In the data below, reproduce word for word every line from the one containing "The height and width of the screenshot is (508, 904)." through the one containing "This screenshot has width=370, height=592.", including both of those lines.
— START OF RECORDS SHOWN —
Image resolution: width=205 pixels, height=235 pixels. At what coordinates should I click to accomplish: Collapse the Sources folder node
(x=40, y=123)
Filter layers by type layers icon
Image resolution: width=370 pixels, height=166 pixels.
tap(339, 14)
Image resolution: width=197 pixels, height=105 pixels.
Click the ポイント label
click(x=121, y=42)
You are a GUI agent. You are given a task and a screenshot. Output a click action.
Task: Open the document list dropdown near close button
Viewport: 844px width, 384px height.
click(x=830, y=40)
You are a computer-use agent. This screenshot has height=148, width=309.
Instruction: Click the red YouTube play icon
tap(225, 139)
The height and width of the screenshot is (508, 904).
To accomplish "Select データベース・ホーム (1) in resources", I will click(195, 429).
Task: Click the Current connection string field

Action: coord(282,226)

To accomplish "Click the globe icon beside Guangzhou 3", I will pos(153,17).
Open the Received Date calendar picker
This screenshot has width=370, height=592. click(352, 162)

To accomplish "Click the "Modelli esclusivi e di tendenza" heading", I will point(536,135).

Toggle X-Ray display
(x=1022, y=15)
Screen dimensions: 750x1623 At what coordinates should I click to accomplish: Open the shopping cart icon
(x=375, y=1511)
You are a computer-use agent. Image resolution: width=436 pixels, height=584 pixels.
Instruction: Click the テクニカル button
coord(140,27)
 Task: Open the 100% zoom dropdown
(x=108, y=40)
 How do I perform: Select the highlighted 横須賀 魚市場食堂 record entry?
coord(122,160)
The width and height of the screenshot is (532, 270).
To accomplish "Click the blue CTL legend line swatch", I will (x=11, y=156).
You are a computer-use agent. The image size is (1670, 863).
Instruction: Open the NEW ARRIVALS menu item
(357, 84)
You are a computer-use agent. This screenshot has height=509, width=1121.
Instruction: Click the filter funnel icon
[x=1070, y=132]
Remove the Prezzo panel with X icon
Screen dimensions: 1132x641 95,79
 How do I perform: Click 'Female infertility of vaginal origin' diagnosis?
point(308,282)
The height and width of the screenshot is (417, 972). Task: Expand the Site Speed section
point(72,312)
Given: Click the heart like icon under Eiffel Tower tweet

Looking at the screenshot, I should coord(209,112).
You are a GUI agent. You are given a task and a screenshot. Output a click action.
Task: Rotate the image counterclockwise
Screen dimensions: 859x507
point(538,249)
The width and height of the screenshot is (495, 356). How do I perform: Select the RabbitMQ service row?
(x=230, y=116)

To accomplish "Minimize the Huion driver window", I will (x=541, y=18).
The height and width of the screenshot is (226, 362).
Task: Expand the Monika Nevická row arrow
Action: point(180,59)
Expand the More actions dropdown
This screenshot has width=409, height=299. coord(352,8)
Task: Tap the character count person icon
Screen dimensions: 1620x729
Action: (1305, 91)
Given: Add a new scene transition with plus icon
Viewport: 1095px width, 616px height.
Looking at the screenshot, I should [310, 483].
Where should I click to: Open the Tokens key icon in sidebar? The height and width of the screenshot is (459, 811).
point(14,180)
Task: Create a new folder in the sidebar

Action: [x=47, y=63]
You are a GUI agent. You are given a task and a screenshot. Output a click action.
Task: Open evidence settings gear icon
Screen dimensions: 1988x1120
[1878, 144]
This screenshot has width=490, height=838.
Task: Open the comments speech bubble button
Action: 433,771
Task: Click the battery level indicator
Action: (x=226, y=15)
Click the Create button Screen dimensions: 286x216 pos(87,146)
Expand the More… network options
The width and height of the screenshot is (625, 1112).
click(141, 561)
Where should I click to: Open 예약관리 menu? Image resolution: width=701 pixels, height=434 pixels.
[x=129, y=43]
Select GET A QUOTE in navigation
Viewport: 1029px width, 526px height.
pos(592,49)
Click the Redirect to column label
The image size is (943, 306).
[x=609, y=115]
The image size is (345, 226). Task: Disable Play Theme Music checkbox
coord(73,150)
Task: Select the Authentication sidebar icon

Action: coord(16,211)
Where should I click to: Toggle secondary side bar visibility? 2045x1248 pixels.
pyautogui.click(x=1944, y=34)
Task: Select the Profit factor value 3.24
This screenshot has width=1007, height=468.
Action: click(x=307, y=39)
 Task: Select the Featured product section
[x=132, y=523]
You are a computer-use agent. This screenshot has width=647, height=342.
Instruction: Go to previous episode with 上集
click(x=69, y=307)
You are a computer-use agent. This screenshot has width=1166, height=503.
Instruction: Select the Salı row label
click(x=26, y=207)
— END OF RECORDS SHOWN —
▸ **FULL OUTPUT**:
The height and width of the screenshot is (508, 904).
To accomplish "Select データベース・ホーム (1) in resources", I will click(195, 429).
Task: Click the Current connection string field

Action: coord(282,226)

To accomplish "Click the globe icon beside Guangzhou 3", I will pos(153,17).
Open the Received Date calendar picker
This screenshot has width=370, height=592. click(352, 162)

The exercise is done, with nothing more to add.